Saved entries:
⟨
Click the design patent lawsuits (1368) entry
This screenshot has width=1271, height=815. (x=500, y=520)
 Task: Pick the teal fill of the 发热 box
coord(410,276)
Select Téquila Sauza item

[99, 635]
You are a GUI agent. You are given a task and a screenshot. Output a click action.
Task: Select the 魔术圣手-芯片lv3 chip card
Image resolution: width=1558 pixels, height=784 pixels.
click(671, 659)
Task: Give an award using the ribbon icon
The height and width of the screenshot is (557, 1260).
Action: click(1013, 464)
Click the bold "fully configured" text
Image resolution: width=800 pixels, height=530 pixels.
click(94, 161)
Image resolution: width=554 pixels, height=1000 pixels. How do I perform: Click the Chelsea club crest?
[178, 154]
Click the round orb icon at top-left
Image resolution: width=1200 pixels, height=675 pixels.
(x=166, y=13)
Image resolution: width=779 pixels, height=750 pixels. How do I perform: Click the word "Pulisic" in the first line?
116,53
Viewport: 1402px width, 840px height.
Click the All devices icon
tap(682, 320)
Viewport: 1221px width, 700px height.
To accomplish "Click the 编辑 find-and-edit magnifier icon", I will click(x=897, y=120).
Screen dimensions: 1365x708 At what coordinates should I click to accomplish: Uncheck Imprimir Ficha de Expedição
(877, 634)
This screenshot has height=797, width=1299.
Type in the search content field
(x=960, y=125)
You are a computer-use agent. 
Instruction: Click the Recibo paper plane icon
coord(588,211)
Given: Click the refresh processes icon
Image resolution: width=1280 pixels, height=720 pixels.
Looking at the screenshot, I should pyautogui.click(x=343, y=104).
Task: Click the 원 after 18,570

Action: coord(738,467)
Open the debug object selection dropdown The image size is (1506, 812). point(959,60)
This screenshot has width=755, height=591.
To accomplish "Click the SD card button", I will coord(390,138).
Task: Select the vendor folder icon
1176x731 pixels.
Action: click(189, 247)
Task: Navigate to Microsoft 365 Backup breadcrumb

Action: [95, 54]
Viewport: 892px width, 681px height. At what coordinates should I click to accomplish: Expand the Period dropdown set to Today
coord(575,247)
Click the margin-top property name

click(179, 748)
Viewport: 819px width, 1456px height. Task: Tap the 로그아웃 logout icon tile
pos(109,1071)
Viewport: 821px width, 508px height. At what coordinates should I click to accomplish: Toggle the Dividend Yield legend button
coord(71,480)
⟩
▶ _Your goal_:
Each line of the data above containing the string "will" is to be copied.

▶ _Exercise output_:
To accomplish "Click the 编辑 find-and-edit magnifier icon", I will click(x=897, y=120).
To accomplish "Click the SD card button", I will coord(390,138).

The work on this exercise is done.